Hi Softly! I do believe that the L metric shown above is a direct measure of how well trueskill predicts results.

Success rate is only part of the story. Recall that trueskill doesn't really predict an outcome, it only gives liklihoods of 3 outcomes. eg 5% probability of draw; 47% probablity player 1 wins; 48% probability player 1 loses. You could say in this case that its predicted a loss for player 1, but the level of confidence isn't very high and that single statement doesn't really capture what trueskill is really telling you.
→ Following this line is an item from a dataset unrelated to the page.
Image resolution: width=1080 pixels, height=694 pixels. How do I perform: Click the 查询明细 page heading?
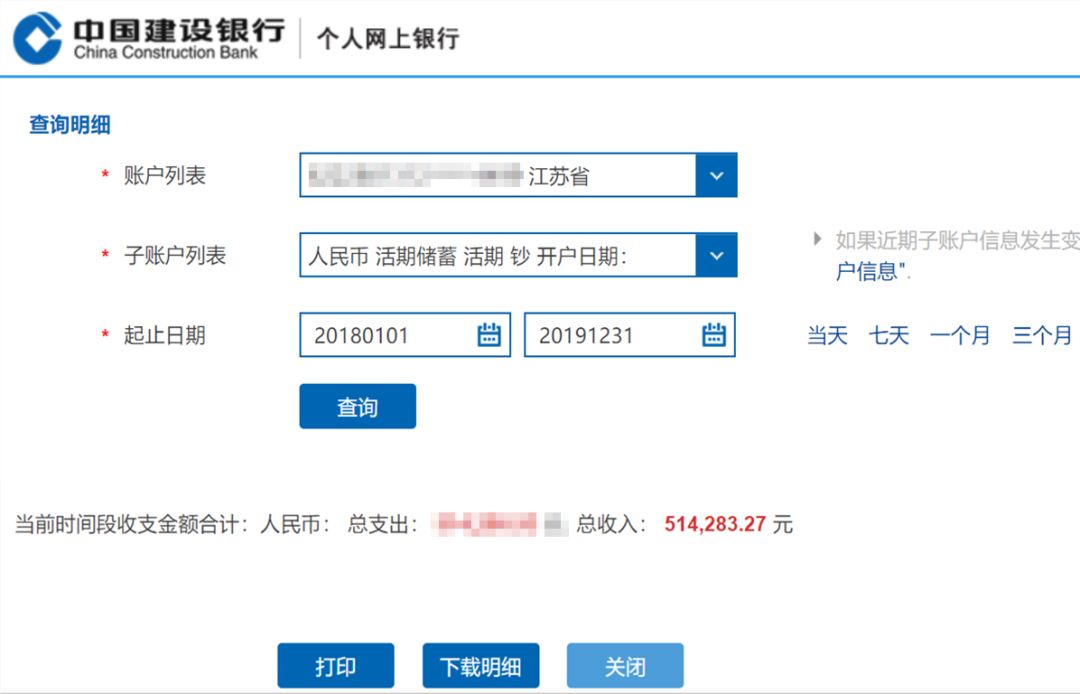point(66,124)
The L metric is just the sum of the log of the probability of the actual outcome. eg with Pwin=0.9 and Ploss=0.1, a WIN outcome would contribute ln(0.9) = -0.1 to L whereas a LOSS outcome would contribute ln(0.1) = -2.3

In order to get a larger L, our trueskill must not only make a greater number of correct predictions, but make those predictions with higher confidence. ie if it calls Pwin=0.9, Ploss=0.1, a WIN outcome is much stronger in this case than if it had called Pwin=0.6, Ploss=0.4.

That said, I can appreciate that the average FAF player doesn't care about probabilities, he just wants to see something he can relate to. When I get time I'll look at % success rate as a function of these tuning parameters and post results.